Ayrton largava pela primeira vez na pole position (o que se tornaria comum naquele ano, em que foi o primeiro na classificação em sete oportunidades) e a chuva começou a cair ainda antes da largada, após todas as sessões anteriores serem disputadas com pista seca. "Nos tempos de hoje as condições eram tão ruins que a corrida provavelmente começaria com Safety Car, mas na época nem se pensava nisso", comparou o jornalista inglês Nigel Roebuck, que estava cobrindo aquela corrida no Estoril, em entrevista ao UOL Esporte em 2015. "Quando perguntei a Ayrton se a vitória de Donington [em que foi de quinto a primeiro na primeira volta e venceu com 1min23 para o segundo colocado] havia sido sua melhor, ele disse: 'Não! Claro que aquela foi boa, e não foi fácil - mas não foi como Portugal em 1985. Em Donington eu tinha um [motor] Cosworth, mas em Estoril tinha o Renault turbo - era muito mais potência! Mas a maior diferença é que agora [em 93] temos controle de tração, e naquela época não'", lembrou o jornalista.

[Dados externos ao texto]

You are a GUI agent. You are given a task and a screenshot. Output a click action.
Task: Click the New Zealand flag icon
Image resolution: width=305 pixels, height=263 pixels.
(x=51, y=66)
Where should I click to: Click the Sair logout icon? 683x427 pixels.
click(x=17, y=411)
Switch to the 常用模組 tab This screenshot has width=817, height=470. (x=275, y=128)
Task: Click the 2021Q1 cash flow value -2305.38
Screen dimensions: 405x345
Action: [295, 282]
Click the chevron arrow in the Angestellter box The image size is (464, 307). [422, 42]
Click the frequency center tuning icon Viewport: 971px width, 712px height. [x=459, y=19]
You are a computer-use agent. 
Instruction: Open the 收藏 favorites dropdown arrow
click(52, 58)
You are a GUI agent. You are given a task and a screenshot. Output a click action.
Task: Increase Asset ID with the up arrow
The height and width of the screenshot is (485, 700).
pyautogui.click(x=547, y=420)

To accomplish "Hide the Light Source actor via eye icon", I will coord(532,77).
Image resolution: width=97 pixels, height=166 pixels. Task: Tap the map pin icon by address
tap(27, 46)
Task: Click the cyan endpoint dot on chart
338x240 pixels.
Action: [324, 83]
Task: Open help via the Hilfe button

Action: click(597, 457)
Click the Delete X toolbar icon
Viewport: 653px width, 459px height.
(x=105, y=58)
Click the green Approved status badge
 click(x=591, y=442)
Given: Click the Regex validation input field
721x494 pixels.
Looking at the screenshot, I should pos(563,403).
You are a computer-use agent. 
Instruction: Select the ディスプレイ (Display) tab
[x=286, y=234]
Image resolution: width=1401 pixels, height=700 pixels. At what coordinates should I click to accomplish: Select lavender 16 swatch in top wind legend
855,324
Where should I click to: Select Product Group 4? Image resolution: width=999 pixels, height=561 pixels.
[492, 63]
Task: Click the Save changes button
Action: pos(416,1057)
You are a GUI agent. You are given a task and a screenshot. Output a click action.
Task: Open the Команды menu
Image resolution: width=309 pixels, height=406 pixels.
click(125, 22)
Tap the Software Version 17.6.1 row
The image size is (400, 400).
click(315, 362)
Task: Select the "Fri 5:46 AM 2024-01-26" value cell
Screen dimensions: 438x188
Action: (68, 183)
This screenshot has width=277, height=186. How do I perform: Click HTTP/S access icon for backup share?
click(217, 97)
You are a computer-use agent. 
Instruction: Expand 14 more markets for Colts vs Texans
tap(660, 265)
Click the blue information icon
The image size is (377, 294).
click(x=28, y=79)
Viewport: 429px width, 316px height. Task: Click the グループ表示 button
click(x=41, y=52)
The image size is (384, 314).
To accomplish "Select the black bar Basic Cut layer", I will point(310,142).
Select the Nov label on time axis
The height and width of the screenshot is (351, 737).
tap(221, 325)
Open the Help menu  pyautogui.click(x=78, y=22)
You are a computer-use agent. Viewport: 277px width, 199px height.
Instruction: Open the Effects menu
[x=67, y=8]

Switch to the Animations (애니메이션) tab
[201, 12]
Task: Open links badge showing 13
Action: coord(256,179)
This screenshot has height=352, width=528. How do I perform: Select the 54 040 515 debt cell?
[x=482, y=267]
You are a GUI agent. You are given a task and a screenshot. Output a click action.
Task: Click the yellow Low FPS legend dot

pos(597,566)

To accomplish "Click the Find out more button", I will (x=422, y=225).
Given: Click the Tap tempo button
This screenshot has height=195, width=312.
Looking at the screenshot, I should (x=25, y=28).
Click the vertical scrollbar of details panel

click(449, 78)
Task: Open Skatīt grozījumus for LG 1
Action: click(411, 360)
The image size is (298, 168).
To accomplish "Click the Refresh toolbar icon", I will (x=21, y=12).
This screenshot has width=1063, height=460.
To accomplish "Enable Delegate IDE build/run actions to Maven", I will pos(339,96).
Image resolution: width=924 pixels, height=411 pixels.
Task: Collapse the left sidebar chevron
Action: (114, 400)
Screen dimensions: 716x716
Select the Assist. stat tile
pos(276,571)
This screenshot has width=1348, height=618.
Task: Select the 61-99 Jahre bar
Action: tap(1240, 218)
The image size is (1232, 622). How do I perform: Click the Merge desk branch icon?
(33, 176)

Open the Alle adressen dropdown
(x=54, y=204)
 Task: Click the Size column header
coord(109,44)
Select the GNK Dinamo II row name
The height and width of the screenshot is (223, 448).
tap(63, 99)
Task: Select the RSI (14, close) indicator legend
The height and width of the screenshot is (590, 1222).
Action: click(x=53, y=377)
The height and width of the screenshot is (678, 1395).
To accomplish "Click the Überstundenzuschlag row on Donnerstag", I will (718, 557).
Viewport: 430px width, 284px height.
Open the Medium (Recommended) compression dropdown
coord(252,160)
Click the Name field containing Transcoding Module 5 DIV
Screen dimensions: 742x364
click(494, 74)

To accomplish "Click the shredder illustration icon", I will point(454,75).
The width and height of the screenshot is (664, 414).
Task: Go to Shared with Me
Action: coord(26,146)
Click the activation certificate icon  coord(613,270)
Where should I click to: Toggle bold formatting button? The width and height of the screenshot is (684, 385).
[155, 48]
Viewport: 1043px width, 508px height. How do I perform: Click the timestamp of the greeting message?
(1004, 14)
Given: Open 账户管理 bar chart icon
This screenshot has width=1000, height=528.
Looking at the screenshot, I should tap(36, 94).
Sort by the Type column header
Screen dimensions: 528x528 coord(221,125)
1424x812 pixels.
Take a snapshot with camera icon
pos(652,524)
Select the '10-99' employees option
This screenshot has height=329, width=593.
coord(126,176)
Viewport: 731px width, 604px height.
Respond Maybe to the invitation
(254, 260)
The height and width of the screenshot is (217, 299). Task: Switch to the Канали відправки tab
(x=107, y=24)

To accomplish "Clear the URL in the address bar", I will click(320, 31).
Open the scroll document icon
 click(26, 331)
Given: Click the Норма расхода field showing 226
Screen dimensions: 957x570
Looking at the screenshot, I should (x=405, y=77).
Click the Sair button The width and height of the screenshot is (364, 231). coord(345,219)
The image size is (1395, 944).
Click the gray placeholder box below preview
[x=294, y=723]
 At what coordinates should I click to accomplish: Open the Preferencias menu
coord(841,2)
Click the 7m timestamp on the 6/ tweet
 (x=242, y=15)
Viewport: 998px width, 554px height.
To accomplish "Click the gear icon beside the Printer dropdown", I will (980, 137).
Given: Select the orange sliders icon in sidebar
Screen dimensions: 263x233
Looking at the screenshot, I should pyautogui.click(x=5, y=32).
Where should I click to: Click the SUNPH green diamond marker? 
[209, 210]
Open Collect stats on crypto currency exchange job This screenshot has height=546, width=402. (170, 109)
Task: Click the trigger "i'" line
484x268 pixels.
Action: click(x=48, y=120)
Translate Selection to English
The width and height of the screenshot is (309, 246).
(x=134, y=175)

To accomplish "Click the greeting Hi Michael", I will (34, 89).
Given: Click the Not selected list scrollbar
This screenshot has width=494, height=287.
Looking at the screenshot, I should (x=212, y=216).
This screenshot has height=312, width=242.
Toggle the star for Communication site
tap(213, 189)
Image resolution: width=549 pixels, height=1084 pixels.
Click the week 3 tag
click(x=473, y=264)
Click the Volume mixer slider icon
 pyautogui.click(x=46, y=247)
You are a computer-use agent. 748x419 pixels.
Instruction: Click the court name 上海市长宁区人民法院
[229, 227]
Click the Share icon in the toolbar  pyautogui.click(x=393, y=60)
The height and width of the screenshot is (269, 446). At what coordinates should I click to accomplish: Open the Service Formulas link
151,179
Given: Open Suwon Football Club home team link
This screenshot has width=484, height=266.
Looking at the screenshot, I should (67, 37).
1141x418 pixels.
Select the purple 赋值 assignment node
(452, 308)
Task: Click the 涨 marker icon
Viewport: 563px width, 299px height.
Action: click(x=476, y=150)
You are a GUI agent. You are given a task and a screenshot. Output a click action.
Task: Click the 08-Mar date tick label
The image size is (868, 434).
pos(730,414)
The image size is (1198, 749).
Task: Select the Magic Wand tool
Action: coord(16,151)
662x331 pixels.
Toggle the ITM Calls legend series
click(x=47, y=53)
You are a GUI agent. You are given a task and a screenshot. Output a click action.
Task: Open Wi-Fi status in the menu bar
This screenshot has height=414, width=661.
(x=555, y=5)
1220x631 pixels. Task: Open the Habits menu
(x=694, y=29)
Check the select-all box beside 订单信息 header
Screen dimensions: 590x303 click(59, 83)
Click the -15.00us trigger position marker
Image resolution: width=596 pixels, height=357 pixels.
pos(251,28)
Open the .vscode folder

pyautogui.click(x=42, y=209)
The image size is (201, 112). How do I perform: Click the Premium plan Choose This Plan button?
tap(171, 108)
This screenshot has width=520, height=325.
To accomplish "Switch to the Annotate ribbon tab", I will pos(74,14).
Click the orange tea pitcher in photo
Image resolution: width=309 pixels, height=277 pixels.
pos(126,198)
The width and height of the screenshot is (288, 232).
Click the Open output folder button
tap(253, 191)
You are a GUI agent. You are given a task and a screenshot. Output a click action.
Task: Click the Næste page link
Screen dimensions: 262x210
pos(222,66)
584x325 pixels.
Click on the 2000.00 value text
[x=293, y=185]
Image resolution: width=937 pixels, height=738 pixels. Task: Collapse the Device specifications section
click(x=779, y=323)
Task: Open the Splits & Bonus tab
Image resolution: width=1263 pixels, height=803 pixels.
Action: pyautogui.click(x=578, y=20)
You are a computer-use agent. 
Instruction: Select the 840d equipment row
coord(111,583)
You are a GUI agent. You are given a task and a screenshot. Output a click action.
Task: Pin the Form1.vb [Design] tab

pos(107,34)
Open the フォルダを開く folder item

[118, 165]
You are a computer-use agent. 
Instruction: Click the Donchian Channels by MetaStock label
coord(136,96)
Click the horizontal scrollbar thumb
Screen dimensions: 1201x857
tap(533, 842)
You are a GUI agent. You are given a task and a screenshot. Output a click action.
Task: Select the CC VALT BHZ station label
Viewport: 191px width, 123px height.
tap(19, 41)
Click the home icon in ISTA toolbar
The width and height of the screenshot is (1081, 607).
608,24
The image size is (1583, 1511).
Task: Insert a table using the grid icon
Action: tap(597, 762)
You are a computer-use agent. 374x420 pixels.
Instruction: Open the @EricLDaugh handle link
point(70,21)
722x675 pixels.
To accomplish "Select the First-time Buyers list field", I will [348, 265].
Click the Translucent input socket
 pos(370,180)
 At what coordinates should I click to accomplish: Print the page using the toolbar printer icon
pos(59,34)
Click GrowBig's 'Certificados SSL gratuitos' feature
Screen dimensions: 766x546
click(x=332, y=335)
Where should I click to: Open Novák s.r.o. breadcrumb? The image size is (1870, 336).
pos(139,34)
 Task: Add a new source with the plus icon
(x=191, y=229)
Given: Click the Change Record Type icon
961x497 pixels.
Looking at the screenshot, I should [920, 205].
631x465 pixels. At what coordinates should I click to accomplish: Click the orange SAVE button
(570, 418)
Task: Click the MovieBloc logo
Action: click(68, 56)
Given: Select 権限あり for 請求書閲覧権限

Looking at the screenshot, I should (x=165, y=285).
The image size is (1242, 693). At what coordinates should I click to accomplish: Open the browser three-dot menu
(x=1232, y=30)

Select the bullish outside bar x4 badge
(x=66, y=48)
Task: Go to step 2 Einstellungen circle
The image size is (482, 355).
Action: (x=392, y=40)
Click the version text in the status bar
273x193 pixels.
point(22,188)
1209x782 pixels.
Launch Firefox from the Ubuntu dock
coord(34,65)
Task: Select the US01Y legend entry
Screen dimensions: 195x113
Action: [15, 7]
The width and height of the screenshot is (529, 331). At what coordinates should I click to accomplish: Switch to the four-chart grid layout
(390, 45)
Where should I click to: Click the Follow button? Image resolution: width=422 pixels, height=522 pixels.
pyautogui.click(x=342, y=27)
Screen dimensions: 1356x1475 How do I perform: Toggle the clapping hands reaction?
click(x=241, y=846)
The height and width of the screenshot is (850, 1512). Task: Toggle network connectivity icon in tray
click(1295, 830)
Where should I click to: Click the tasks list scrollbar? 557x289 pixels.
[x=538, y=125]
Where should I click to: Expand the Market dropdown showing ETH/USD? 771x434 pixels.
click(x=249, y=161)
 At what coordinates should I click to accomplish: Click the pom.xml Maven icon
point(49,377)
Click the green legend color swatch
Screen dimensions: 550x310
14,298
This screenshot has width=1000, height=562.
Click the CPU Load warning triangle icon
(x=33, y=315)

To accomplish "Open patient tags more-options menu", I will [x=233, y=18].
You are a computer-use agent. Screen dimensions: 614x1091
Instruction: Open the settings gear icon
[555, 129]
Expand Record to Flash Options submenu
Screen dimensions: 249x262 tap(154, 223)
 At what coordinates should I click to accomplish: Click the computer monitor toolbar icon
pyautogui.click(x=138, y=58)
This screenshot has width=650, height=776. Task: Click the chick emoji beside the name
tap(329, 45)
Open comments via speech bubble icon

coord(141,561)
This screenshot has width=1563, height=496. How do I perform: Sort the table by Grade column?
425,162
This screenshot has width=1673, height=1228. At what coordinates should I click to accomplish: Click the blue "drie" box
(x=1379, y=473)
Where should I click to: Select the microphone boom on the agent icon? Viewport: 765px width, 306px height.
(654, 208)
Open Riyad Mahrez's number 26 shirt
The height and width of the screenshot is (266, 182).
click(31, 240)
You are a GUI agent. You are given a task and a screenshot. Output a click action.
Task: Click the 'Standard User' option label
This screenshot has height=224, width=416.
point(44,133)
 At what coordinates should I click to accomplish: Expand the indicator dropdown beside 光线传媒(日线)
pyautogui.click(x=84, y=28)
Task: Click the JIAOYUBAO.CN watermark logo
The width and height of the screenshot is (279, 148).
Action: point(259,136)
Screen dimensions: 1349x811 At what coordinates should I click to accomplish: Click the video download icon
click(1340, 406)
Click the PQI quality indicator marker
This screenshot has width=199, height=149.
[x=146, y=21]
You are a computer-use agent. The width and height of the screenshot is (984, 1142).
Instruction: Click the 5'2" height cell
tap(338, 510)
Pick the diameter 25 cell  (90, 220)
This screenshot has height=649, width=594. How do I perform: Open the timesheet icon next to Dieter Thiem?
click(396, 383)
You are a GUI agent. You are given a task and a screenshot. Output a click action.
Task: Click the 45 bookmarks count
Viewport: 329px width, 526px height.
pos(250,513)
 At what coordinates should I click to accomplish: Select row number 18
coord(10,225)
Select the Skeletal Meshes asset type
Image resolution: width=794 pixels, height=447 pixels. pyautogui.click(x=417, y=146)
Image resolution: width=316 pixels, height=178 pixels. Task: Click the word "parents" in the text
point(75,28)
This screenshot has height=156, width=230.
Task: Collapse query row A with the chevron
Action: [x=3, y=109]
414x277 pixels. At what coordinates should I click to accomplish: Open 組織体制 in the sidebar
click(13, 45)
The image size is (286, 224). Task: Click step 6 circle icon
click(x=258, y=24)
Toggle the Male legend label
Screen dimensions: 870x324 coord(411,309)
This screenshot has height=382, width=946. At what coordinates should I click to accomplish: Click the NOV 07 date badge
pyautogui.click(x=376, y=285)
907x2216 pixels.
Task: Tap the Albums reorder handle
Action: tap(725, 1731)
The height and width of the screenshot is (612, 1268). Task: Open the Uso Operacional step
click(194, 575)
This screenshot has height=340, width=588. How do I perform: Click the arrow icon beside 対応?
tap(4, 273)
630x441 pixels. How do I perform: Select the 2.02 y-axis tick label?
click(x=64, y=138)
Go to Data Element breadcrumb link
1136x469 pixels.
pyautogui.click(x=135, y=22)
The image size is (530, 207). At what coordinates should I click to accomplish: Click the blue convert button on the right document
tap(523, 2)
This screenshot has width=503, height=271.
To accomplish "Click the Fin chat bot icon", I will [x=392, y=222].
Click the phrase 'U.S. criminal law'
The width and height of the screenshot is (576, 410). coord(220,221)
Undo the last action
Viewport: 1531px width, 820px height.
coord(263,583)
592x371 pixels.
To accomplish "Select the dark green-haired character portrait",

De fato, em determinado momento, até Senna passou a gesticular no carro, pedindo o fim da prova devido à chuva. Ele havia conseguido largar bem e pulou na frente com facilidade. No final da segunda volta, já tinha 3s de distância para o segundo colocado. A água era tanta que, depois de 16 voltas, Jacques Laffite parou sua Ligier dizendo que o carro era inguiável em tais condições, e Nelson Piquet chegou a parar no box para colocar um macacão seco antes de também abandonar: os pneus Pirelli da Brabham do brasileiro não tinham um bom rendimento na pista.
De pneus Goodyear, Senna foi abrindo e seus rivais foram ficando pelo caminho. Keke Rosberg, da Williams, e Alain Prost, da McLaren, bateram na caça ao brasileiro, que venceu a prova encerrada no limite de 2h duas voltas antes do fim, batendo Michele Alboreto, da Ferrari, por 1min02s978.